Entering the Black Hole of Wholeness – The End of Addiction

One thing I have learned in my struggles with addiction is that it’s never about behaviours or substances, but the relationship I have to such things. My addictions were always an attempt to fill a void within mysel. Had it had a voice, this void would have said something like “I am afraid, abandoned, and alone!”

As I grew in awareness of how my addictions functioned, I came to experience this void as an internal black hole. This black hole pulls whatever it can towards itself in the hope of filling the void and feeling safe.

Around the edge of the void was a fearful angst. If I would push or challenge myself too much, the fearful angst would intensify as a way of reeling me back in. Over the years I did whatever I could to avoid feeling these emotions.
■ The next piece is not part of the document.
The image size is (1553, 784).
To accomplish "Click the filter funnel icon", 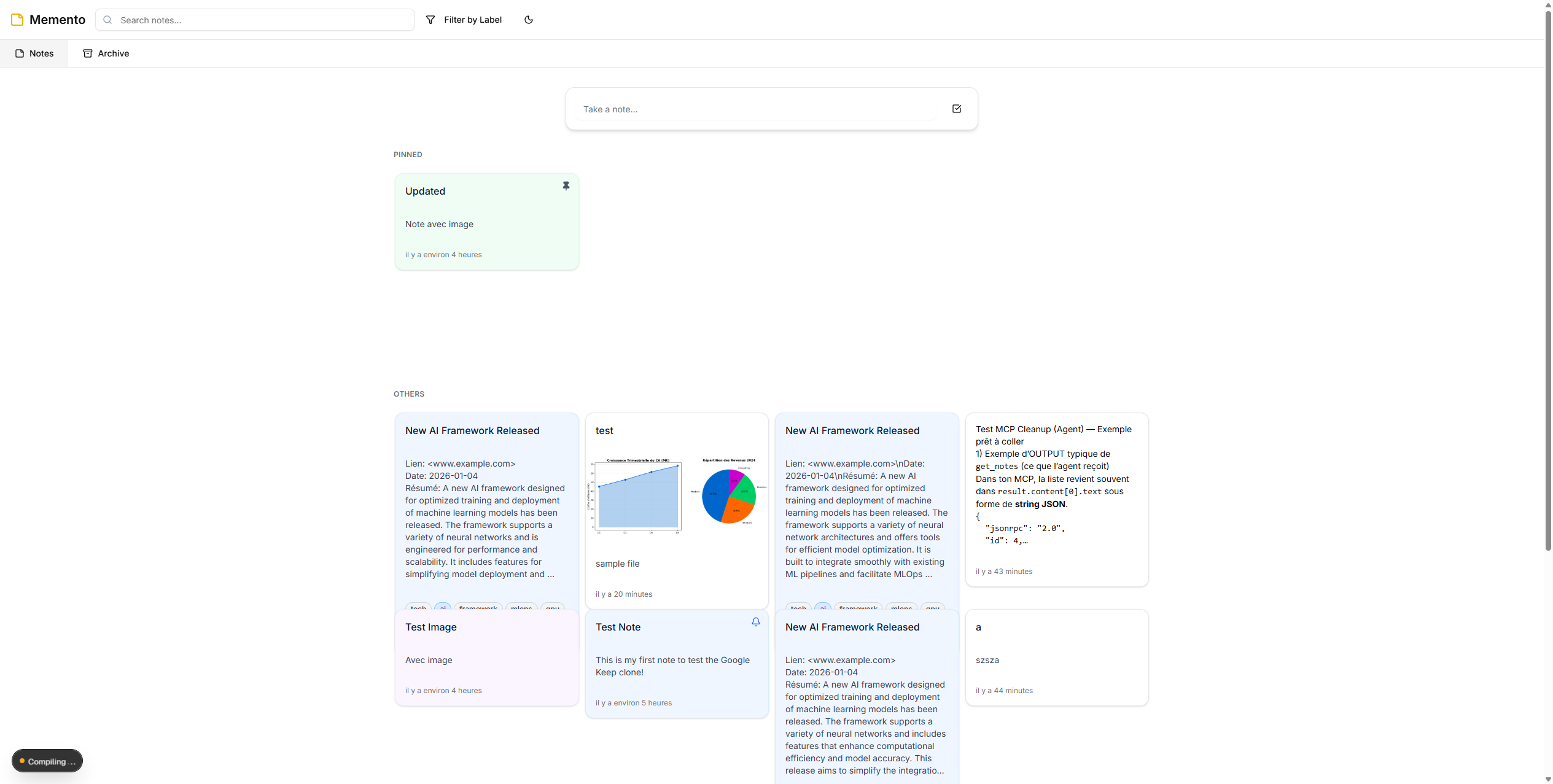I will pyautogui.click(x=430, y=20).
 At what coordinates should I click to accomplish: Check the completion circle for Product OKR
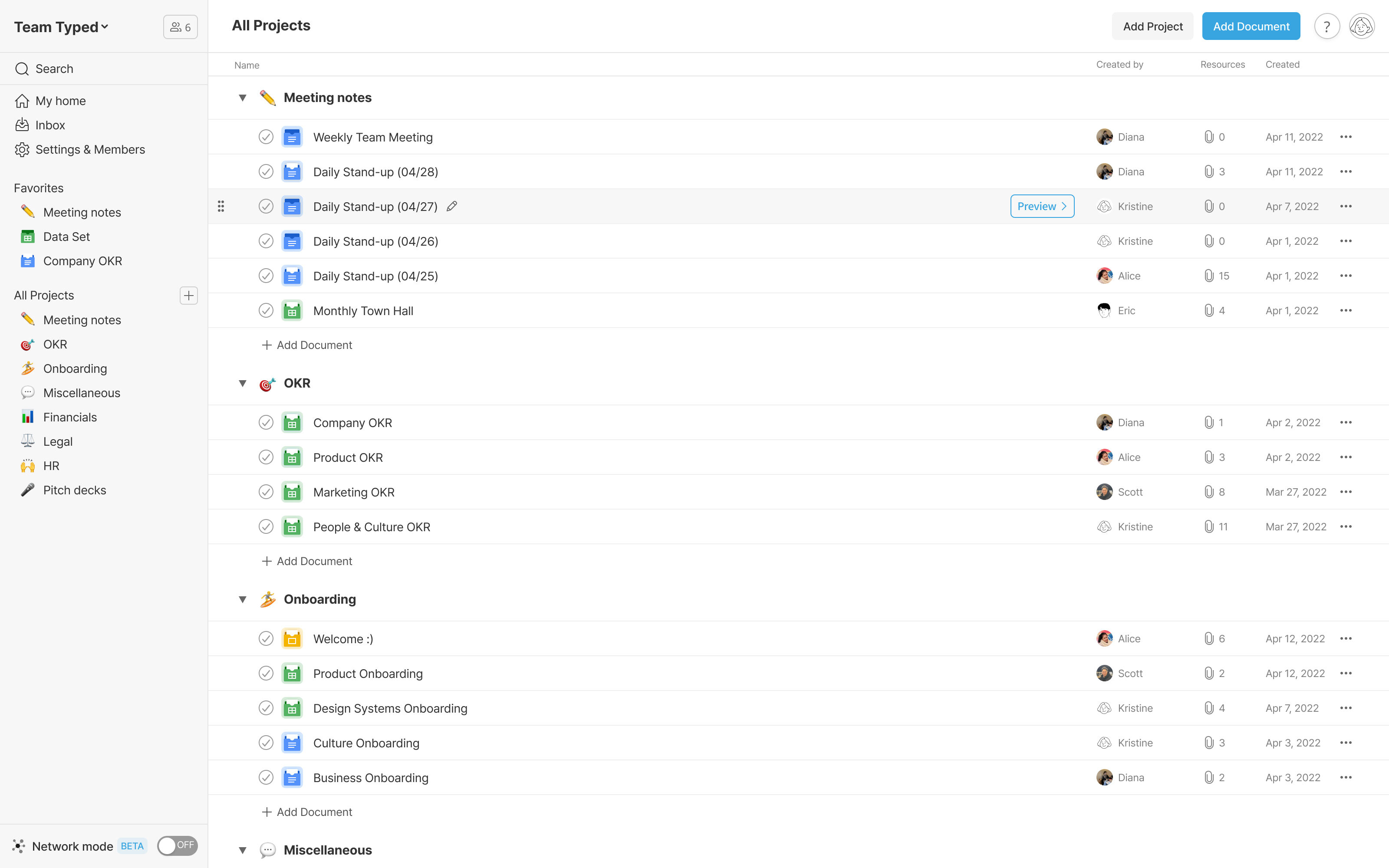[x=266, y=457]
I used alcohol, drugs, sex, junk food, social media, shopping, work, gambling, and pretty much anything else to hand, as a means of distancing and distracting myself.

Filling the Begging Bowl

An old teacher of mine would speak of this black hole through the metaphor of a begging bowl. She would say that, as we go through life, we seek things to fill this begging bowl so that we can feel whole and complete. The problem is that this begging bowl has a hole in the bottom of it and, even if we fill it with most divine experiences and substances, any sense of completeness will soon drain away leaving us feeling empty, and hollow. Then the begging starts again.

Another teacher of mine suggested, as a way to get free from this cycle of addiction, to stop reaching outside of myself for something to complete me. He said, if I did this, I would be able to face my fear, and it would lose its hold over me. I followed his instructions and, whilst the fearful angst no longer controlled my decisions, and my addictive tendencies reduced, I still felt restless. Deep down, I still felt abandoned and alone. The black hole was still there.

Entering the Black Hole

I came to realise that I was spending my life dancing around the edge of this black hole, without actually experiencing it. I was touching the edge of it from time to time and pulling back when it felt too scary. I continued to feed it whatever it asked for, when it all got too much.

As it turned out, this black hole didn’t want any alcohol, drugs, or anything else. When I stopped my dance of avoidance, turned my attention towards it, experienced it, and listened, it only wanted to be seen, heard, and felt. Just like a hurting child, it wanted to be loved. It didn’t want to be given a sweet and dismissed, which is basically what I had been doing for years. Abandoning myself again and again, and thus re-enforcing and strengthening the very thing I was attempting to escape from.

In the end it turned out that this thing that had appeared to be a big black hole, was really just an aspect of myself longing to come home. In life, most of the time, we can’t skip steps on the path and get away with it. Nathaniel Brandon said, “You cannot leave a place you have never been”. All of my attempts, both subtle and gross, from the lowest points of my addiction, to my best intended spiritual practices, had been an attempt to leave a place I had not yet been.

Finding Wholeness

In turning to face the black hole, I found more wholeness through reconnecting with a long lost part of myself that was longing to be loved. This has not been a one off. In going through this process, without realizing, I extended an invitation to all the lost parts of myself to come home. And home they have been coming, one at a time. And the door of my heart is now open to receive them.

Is this the end of addiction? Who can say? Certainly my life is completely addiction free right now and has been for some time. Of course, as I go forward in life, I am always finding more subtle levels in all of this. The big difference is that I am no longer shutting this side of myself down. Instead I am relating too it, in dialogue with it, and listening to its longings rather than dismissing it with drugs, alcohol, or whatever else is to hand.